**YOUR OBJECTIVE:**
What is needed is a copy of each line in the listing that contains "agent".

**DATASET EXCERPTS:**
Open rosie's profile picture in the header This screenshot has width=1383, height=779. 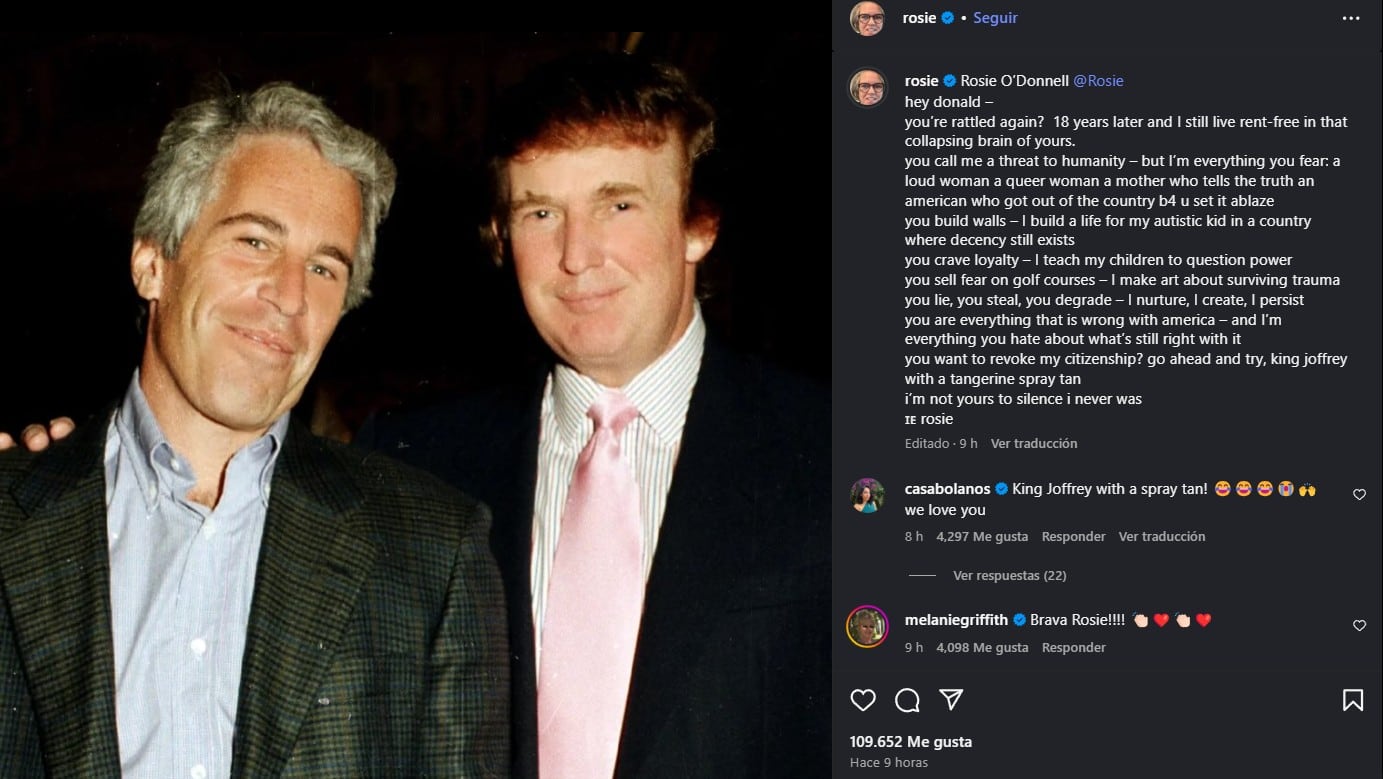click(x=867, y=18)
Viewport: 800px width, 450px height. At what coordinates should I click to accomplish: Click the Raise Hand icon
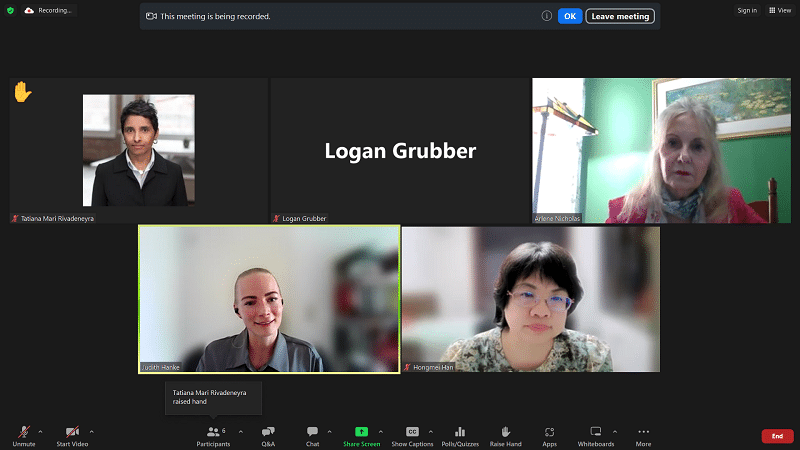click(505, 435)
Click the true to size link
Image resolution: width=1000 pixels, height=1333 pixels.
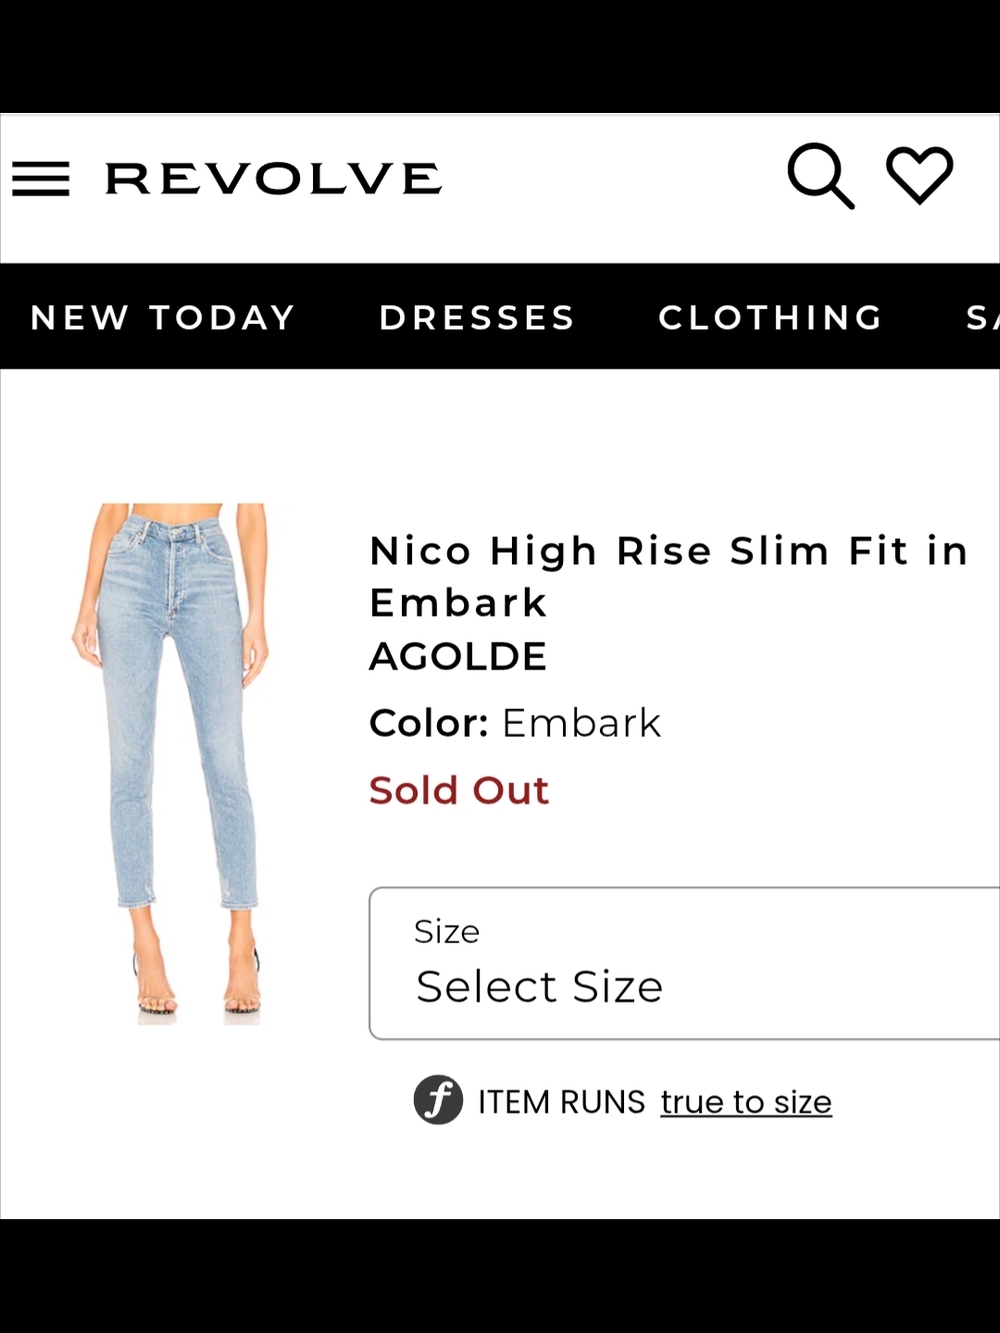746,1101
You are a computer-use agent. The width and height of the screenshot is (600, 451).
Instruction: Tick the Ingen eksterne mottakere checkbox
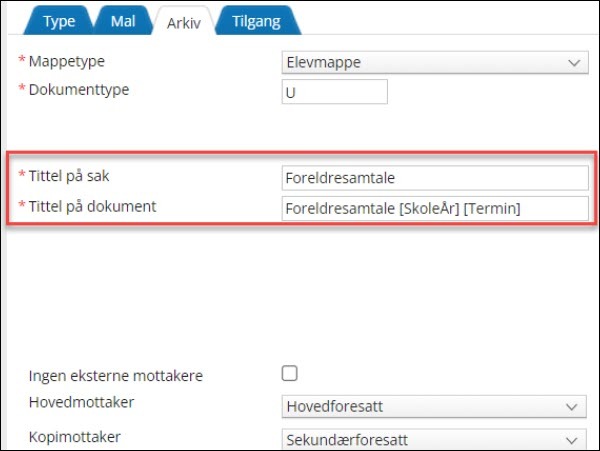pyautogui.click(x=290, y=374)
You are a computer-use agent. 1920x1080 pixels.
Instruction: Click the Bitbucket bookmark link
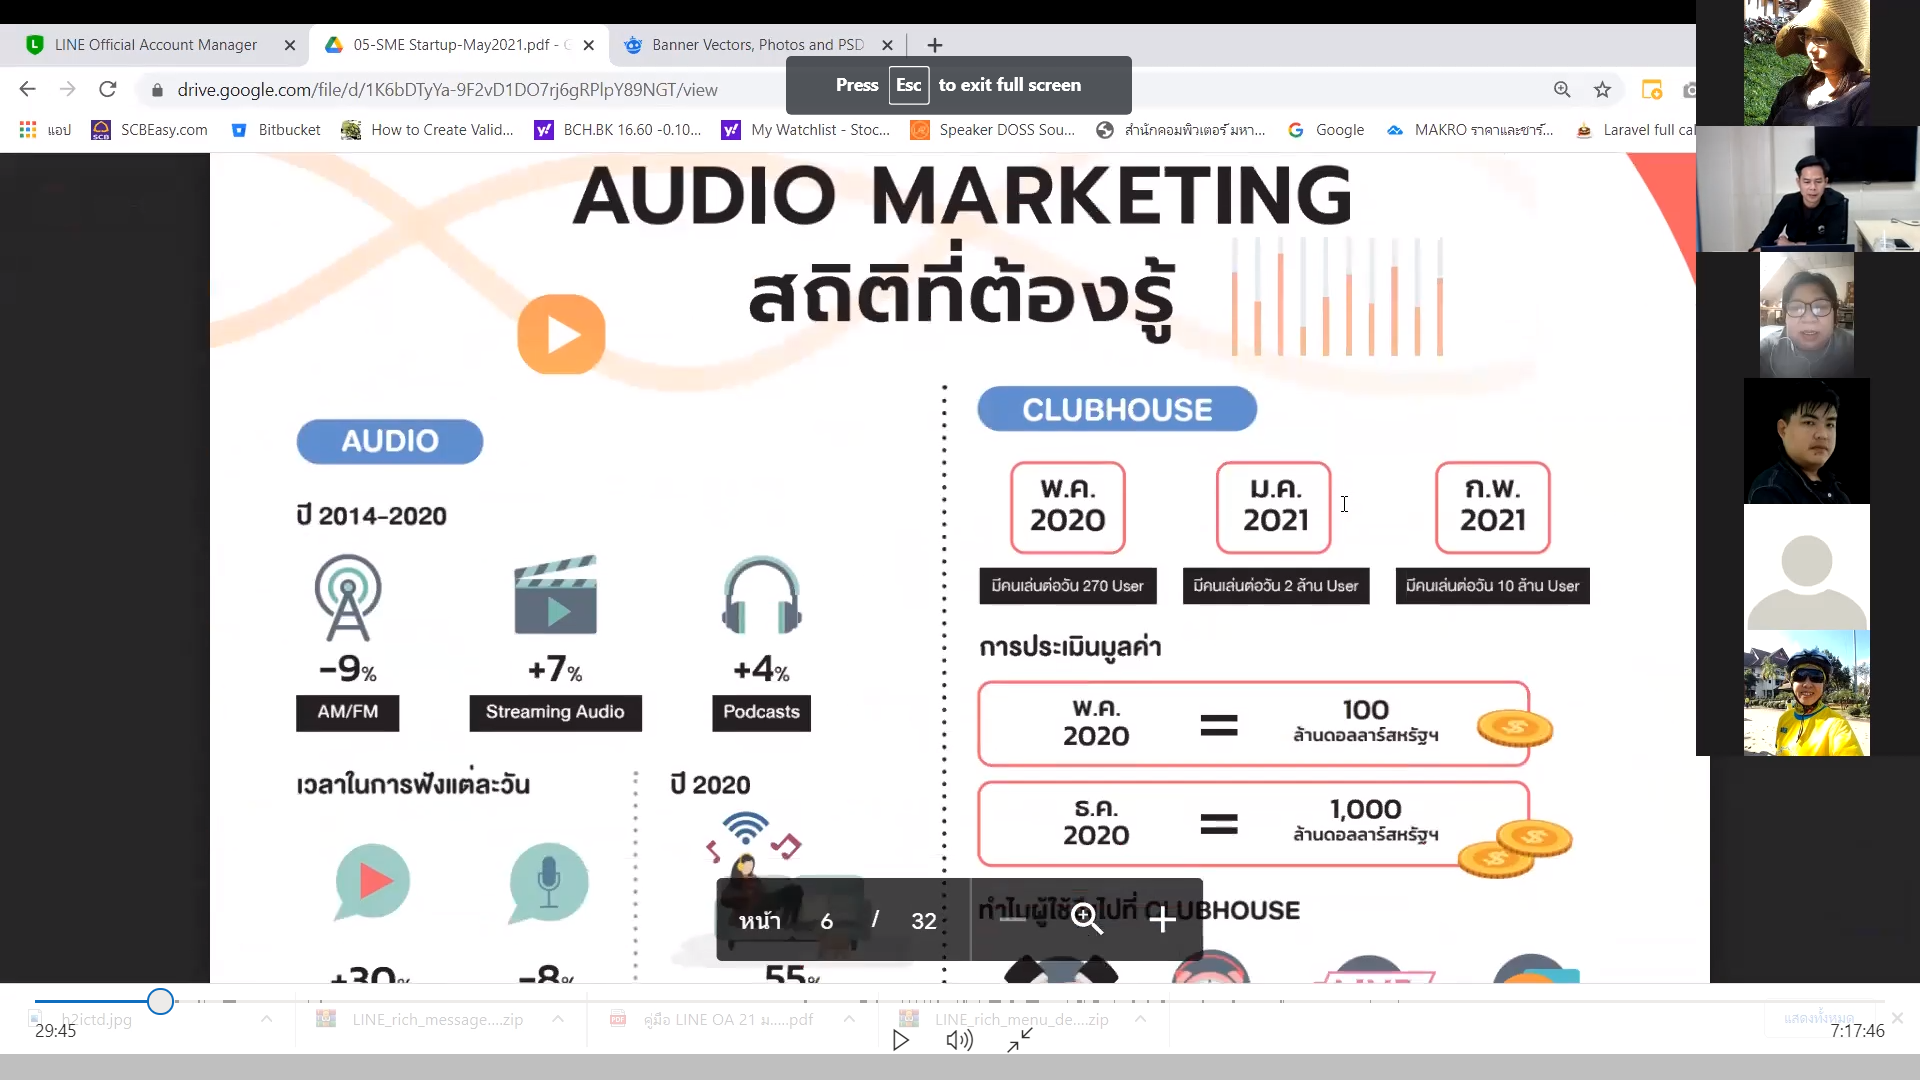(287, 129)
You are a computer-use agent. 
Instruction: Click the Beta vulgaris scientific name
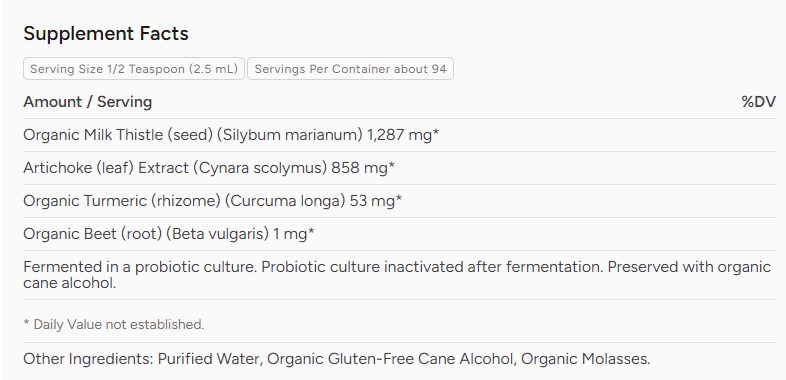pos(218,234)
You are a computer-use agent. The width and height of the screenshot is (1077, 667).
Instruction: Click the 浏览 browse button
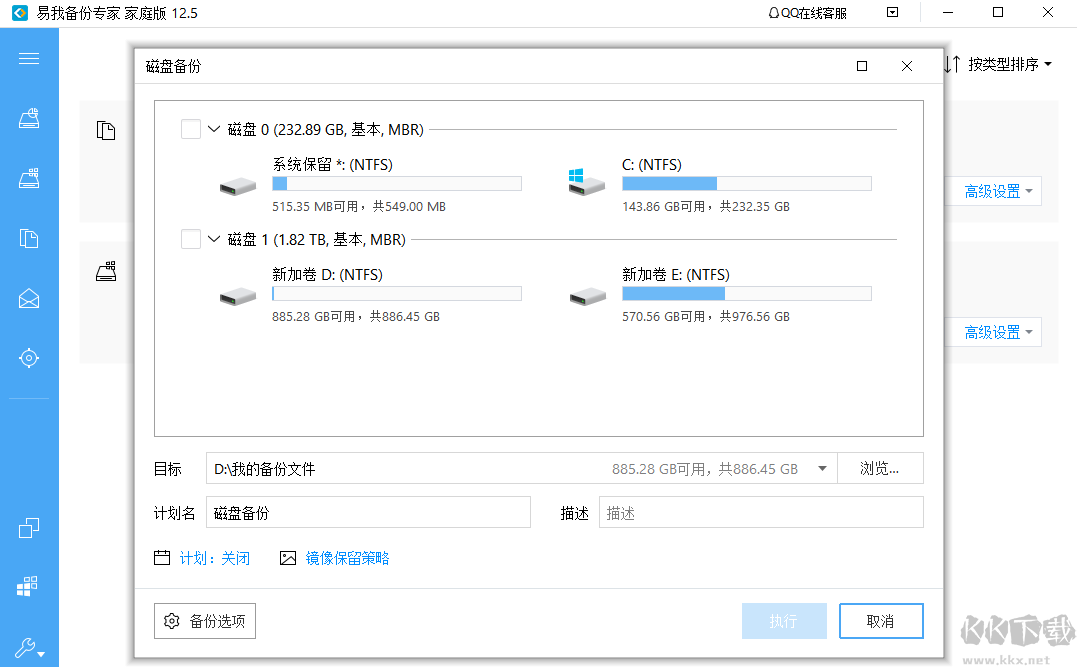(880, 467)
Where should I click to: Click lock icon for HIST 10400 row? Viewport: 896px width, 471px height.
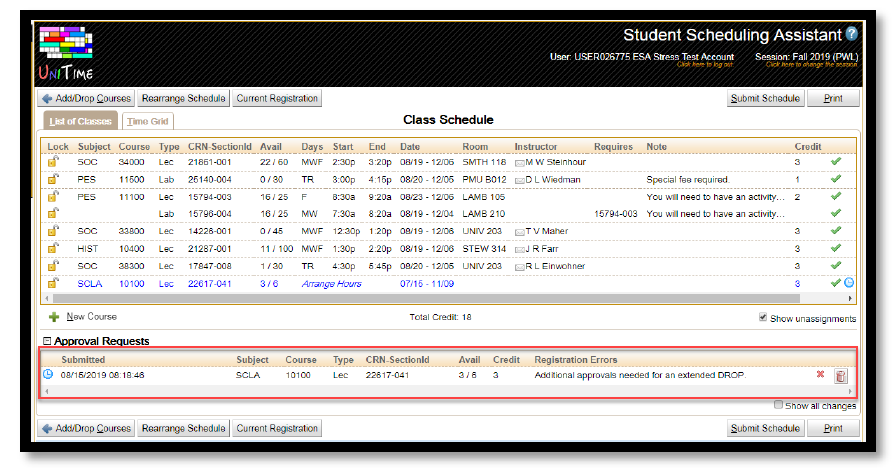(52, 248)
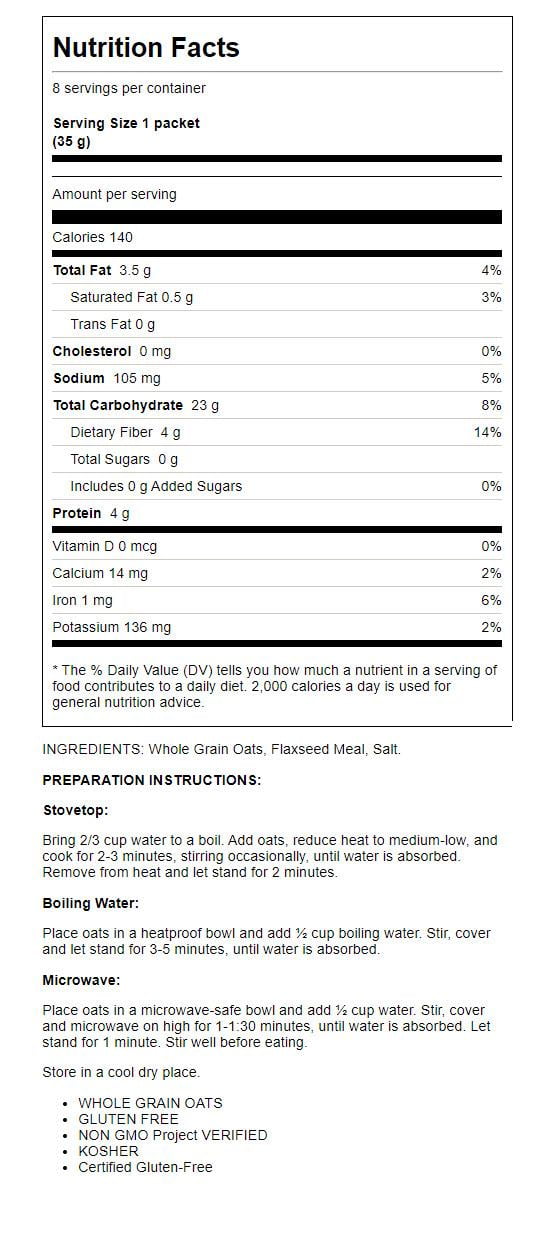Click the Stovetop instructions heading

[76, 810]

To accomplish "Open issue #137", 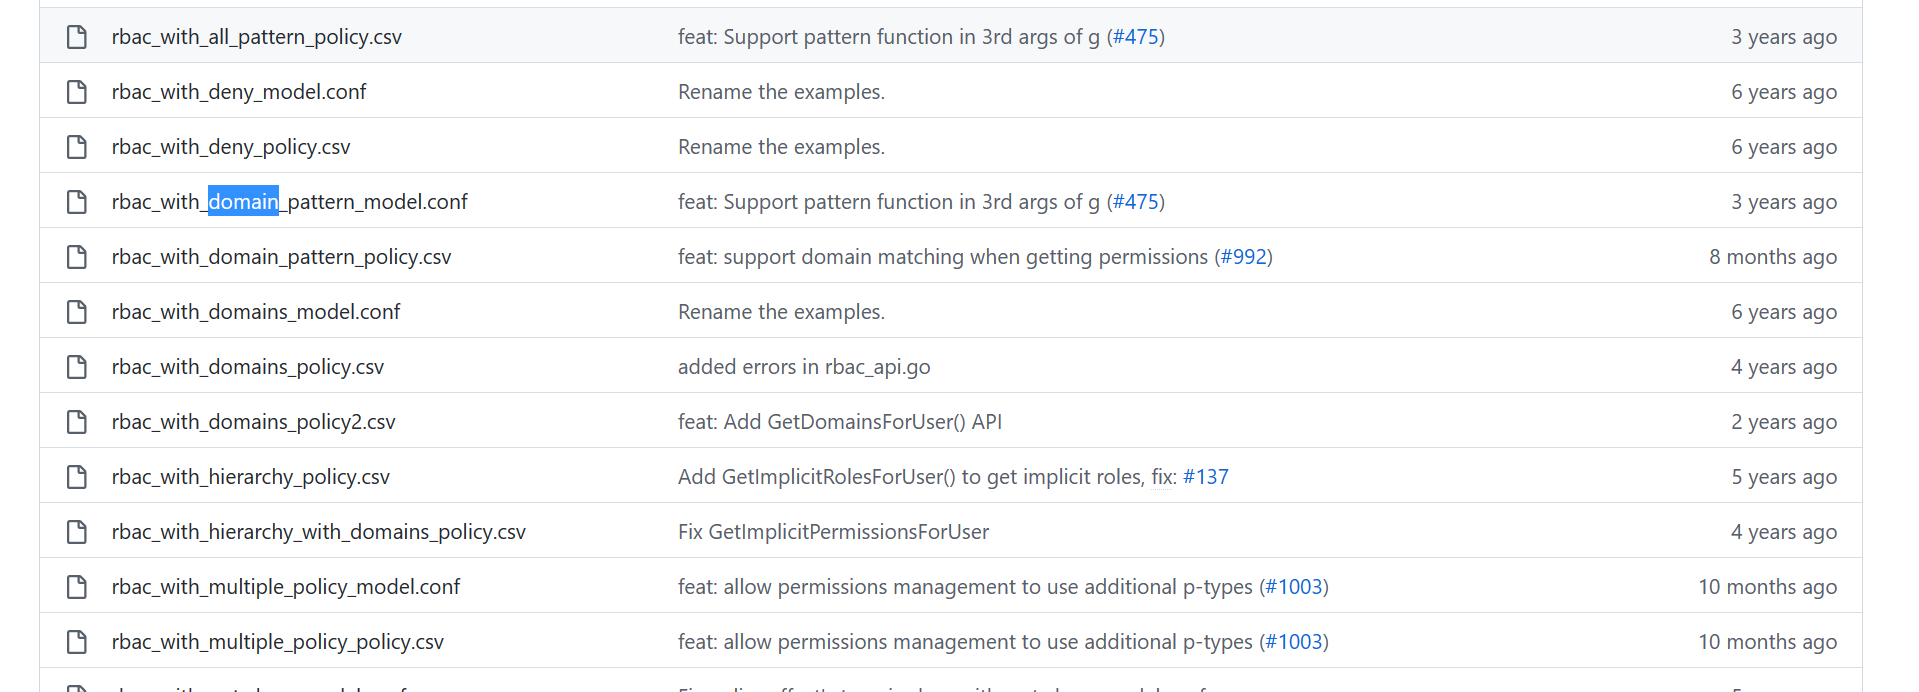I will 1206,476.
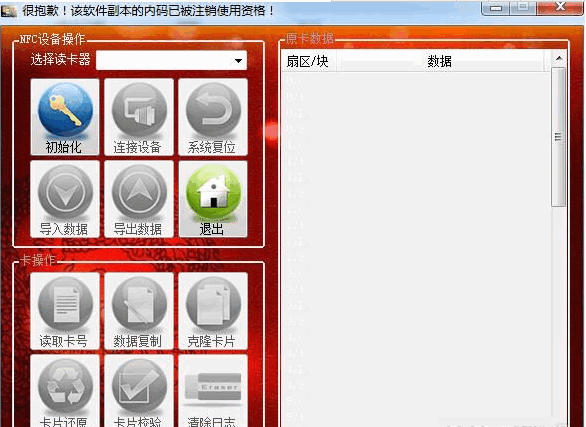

**ANSWER BOX:**
You are a computer-use agent. The width and height of the screenshot is (600, 451).
You are a computer-use agent. 1920x1080 pixels.
You are a computer-use agent. 
You are a computer-use agent. The width and height of the screenshot is (1077, 667).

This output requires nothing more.